Treadwell runs elections in the state. He said that the motivation for installing an electronic voting system came when he was running for office in 2010.
“Two years ago, just as I was getting elected, during the heat of that election, a mother who had a son in Afghanistan tackled me during an event,” Treadwell said. Her son was trying to vote, but “they didn’t have fax machines in his forward operating base.”
So he had to print his ballot out, sign it, scan it back into the computer and email it to a friend in Italy who, in turn, printed it out and faxed it back to Alaska.
The new system cuts the fax machine out of that equation.
The ballot is sent to voters electronically. Voters still have to print it out and sign it, but can then scan it into their computers and return it to the Division of Elections electronically.
“We want to see a signature, we want to compare it with the signature that you gave us when you registered to vote,” Treadwell said.
It also lets the Division of Elections print the ballot out on their end, leaving a verifiable paper trail from one end to the next.
He said there are some in tech circles that would say that having to print the ballot out at all puts Alaska in the technological Dark Ages.
“I would rather be in the Dark Ages and have an election that’s honorable than be totally reliant on technology and have to get characters from the Matrix to be able to do an audit inside a computer,” Treadwell said.
In 2008, Treadwell said, there were 2,099 Alaskans who voted via fax.
The new system went live for military and overseas voters a month ago and already, Treadwell said, more than 1,000 Alaskans have signed up to have their ballots delivered electronically.

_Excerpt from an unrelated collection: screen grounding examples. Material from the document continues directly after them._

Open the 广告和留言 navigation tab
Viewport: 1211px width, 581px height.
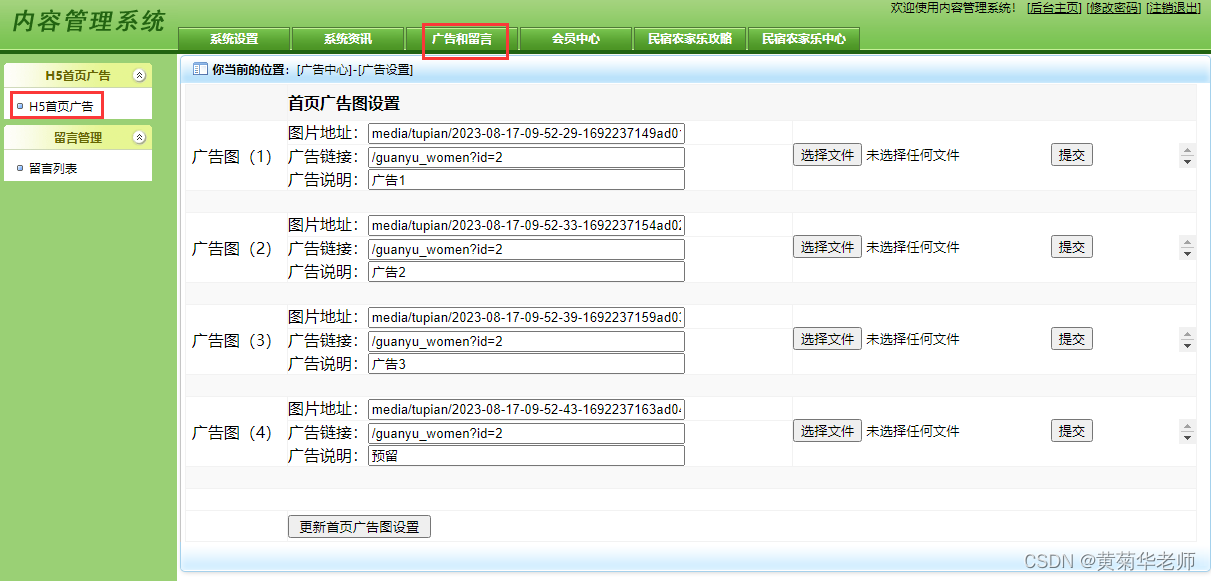point(463,39)
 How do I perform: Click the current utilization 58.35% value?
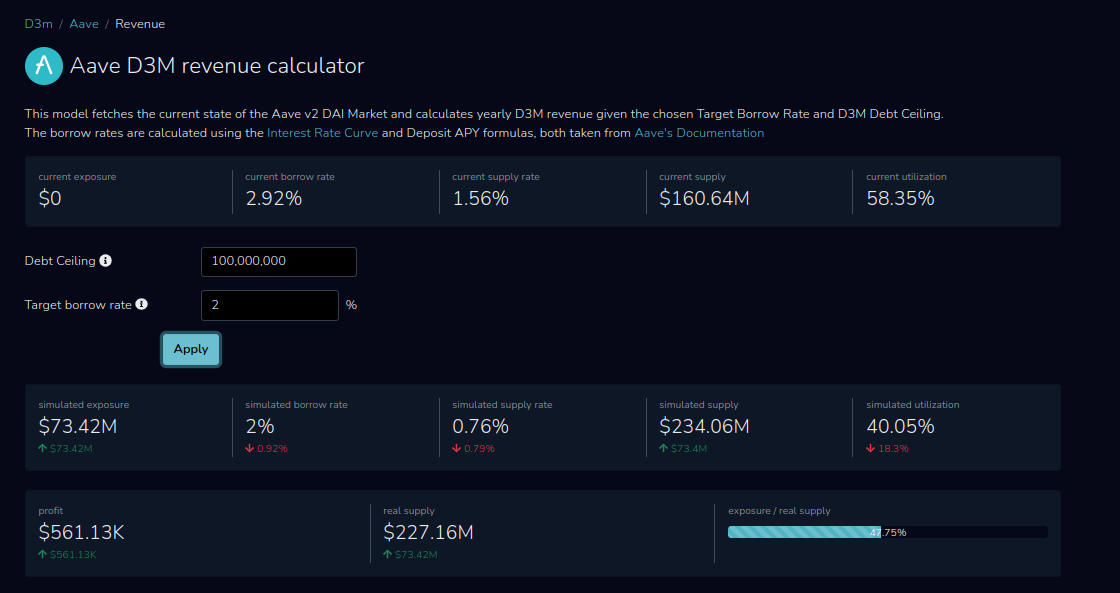[900, 199]
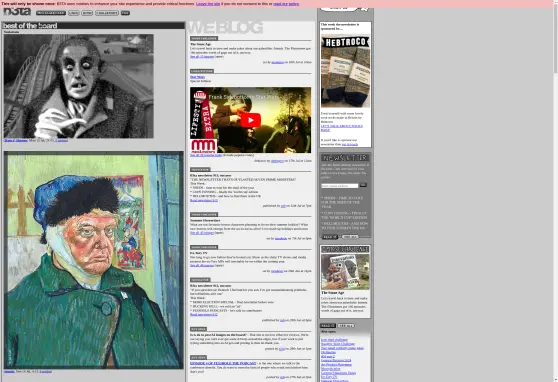Submit the newsletter email signup button
558x382 pixels.
363,185
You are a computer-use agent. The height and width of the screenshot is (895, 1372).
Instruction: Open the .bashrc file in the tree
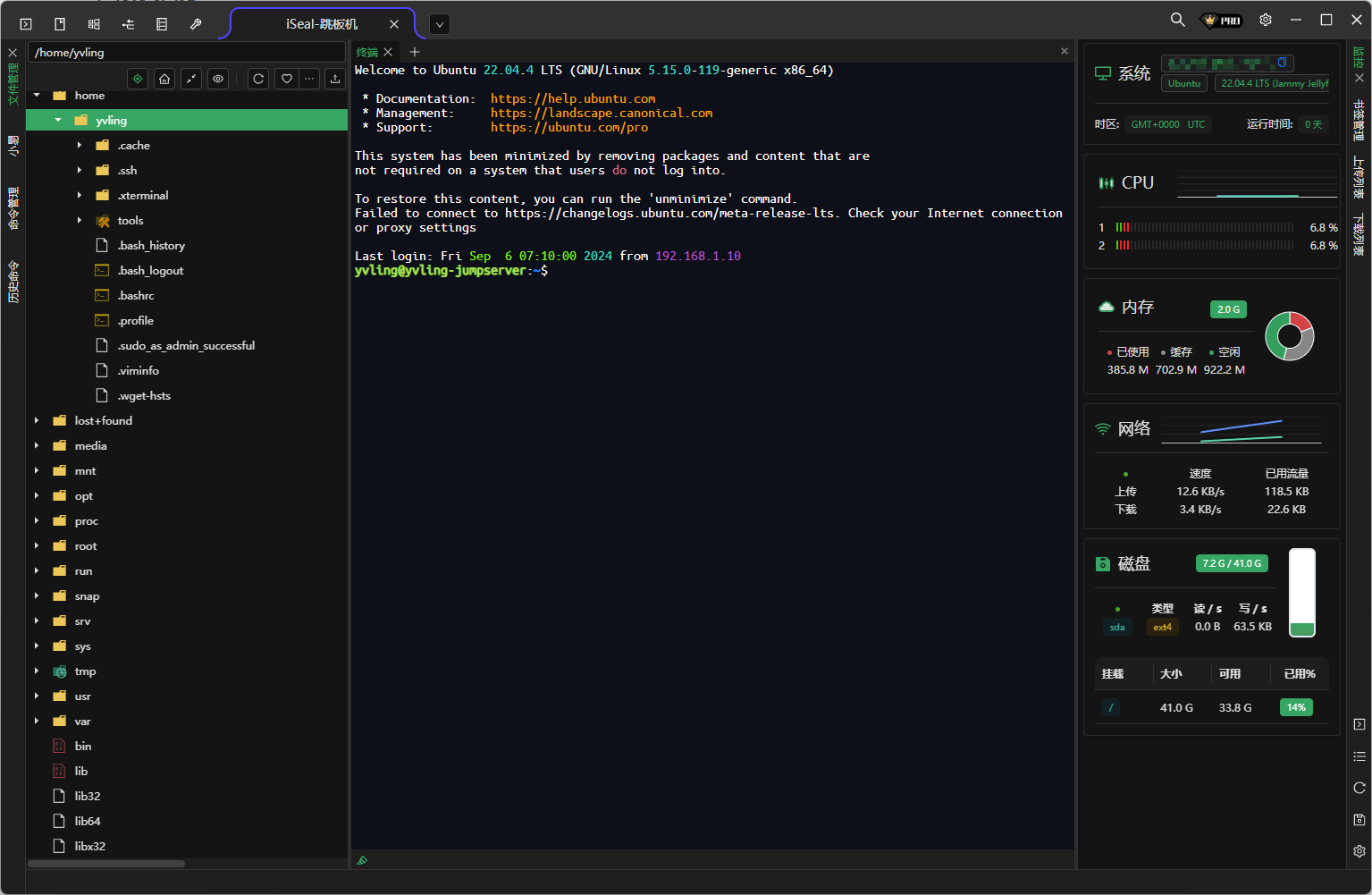[136, 295]
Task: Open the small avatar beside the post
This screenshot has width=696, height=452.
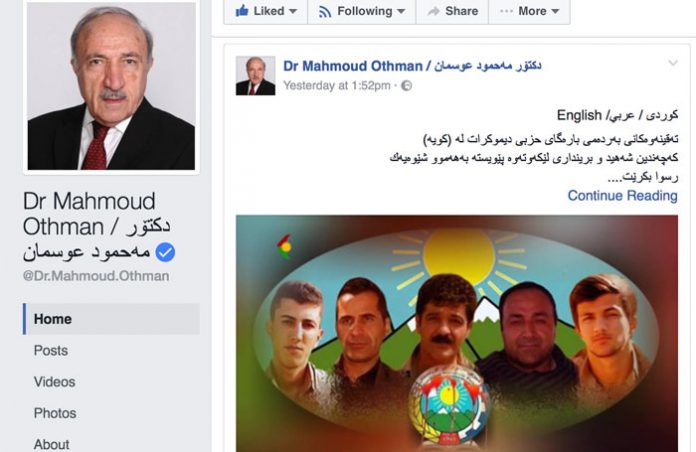Action: 255,75
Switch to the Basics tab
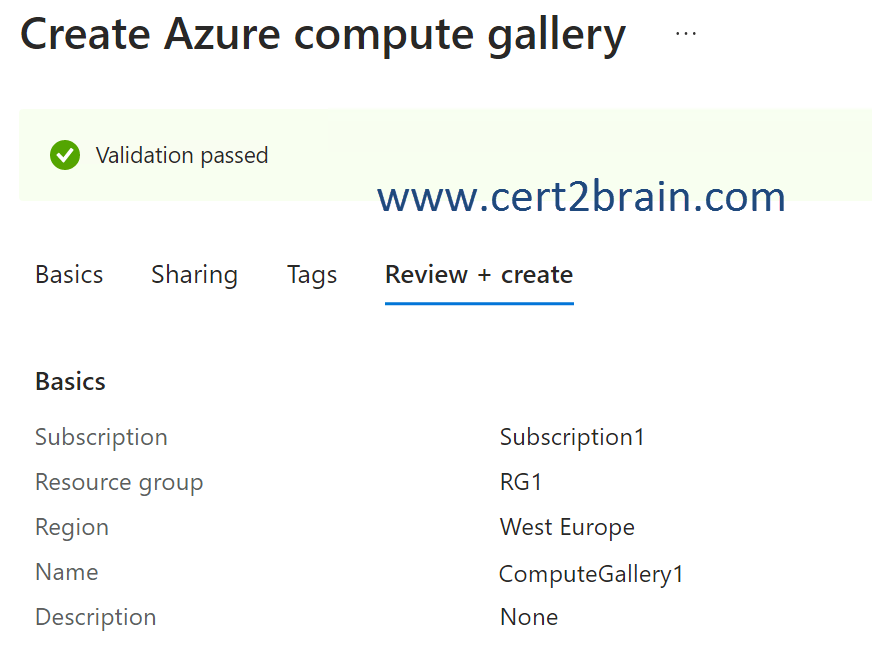Image resolution: width=872 pixels, height=664 pixels. [x=69, y=275]
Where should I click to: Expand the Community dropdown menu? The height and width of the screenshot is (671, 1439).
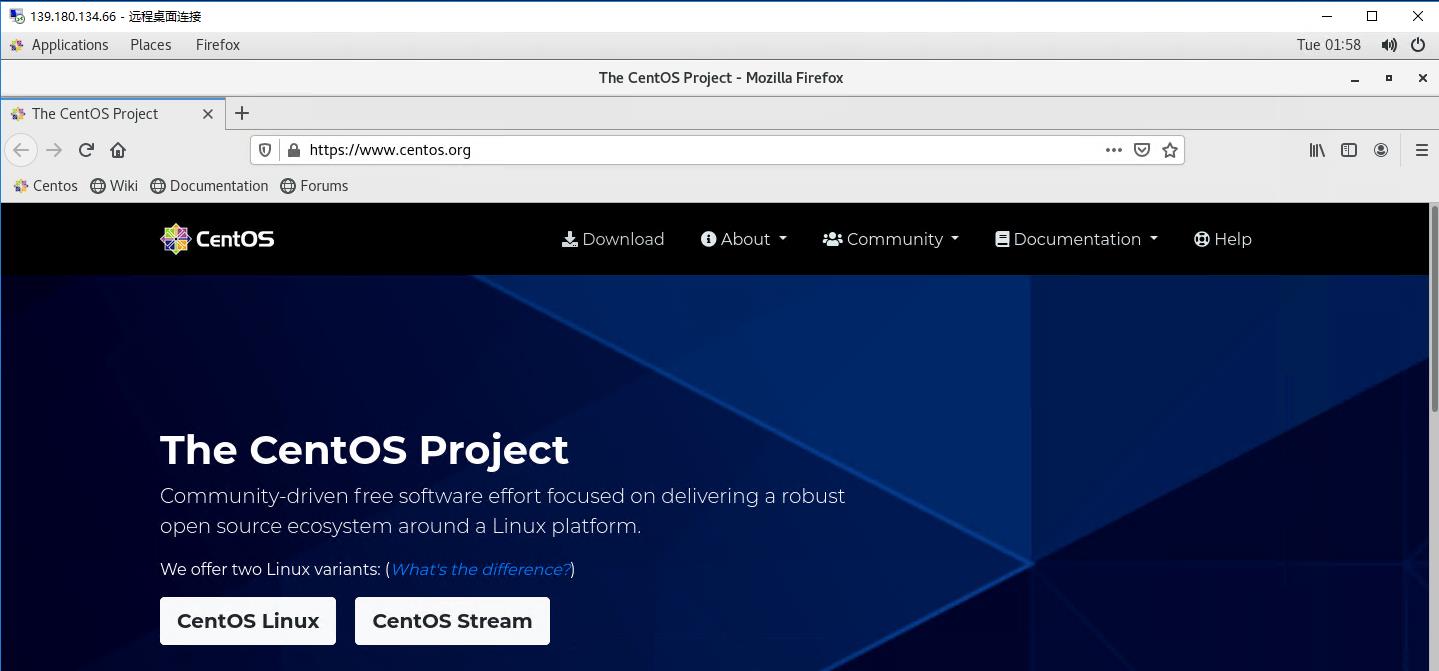pyautogui.click(x=891, y=239)
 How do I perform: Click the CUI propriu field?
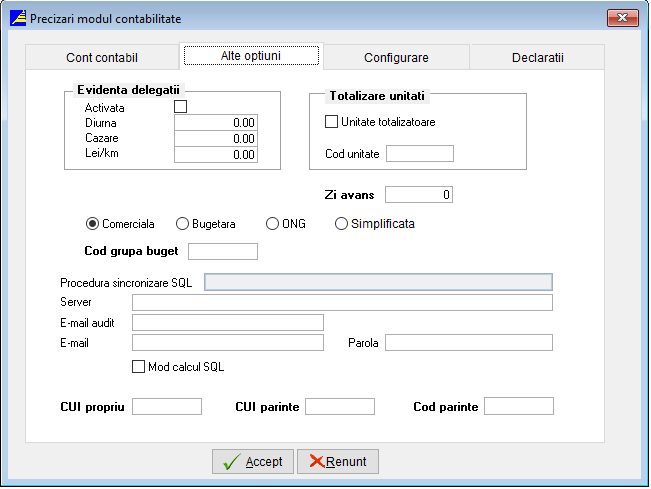pyautogui.click(x=167, y=406)
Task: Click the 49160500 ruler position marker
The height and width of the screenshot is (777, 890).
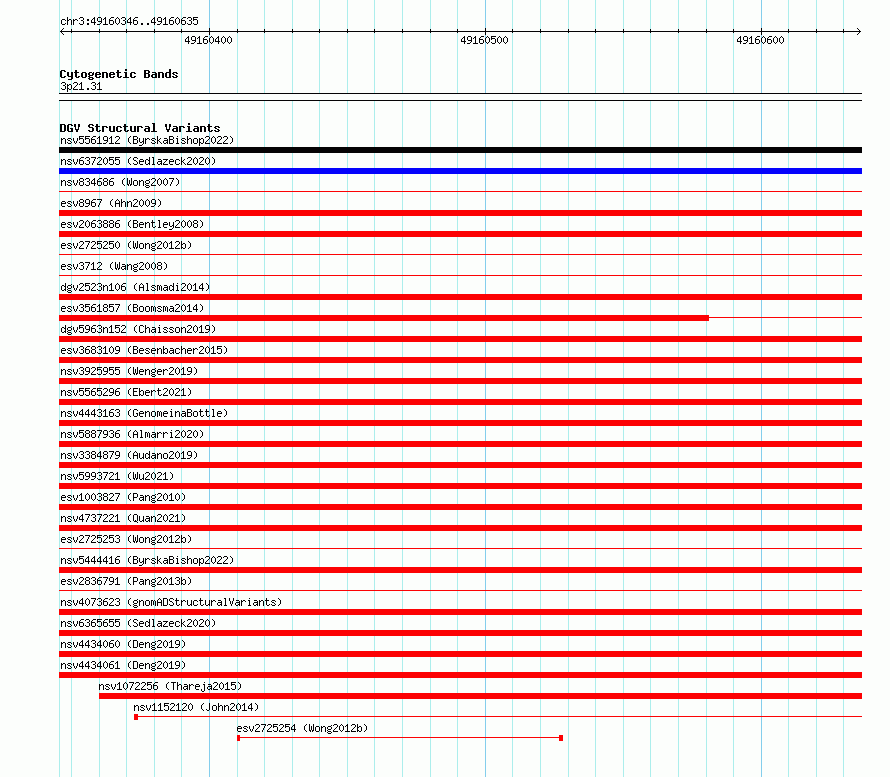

He said fewer than 150 of those have decided to stick with the fax machine option.
Treadwell said he hopes the changes make the process easier for voters.
“Even on an aircraft carrier in the middle of the Pacific, someone can get online these days,” he said.
Getting to know what technologies voters are using and then meeting them there is part of what Treadwell set out to do when he took office. He’s added QR codes that smartphones can scan to voter ID cards. That idea is going to expand to allow voters instant access to personalized sample ballots and their own voting records.
“We’re also working on improvements to the online public notice system. We’re working on improvements to the voter registration system and we are always cognizant of ways that people are using technology differently than they’ve used it before,” Treadwell said.
Applications to vote electronically must be returned to Treadwell’s office by 5 p.m., Nov. 5.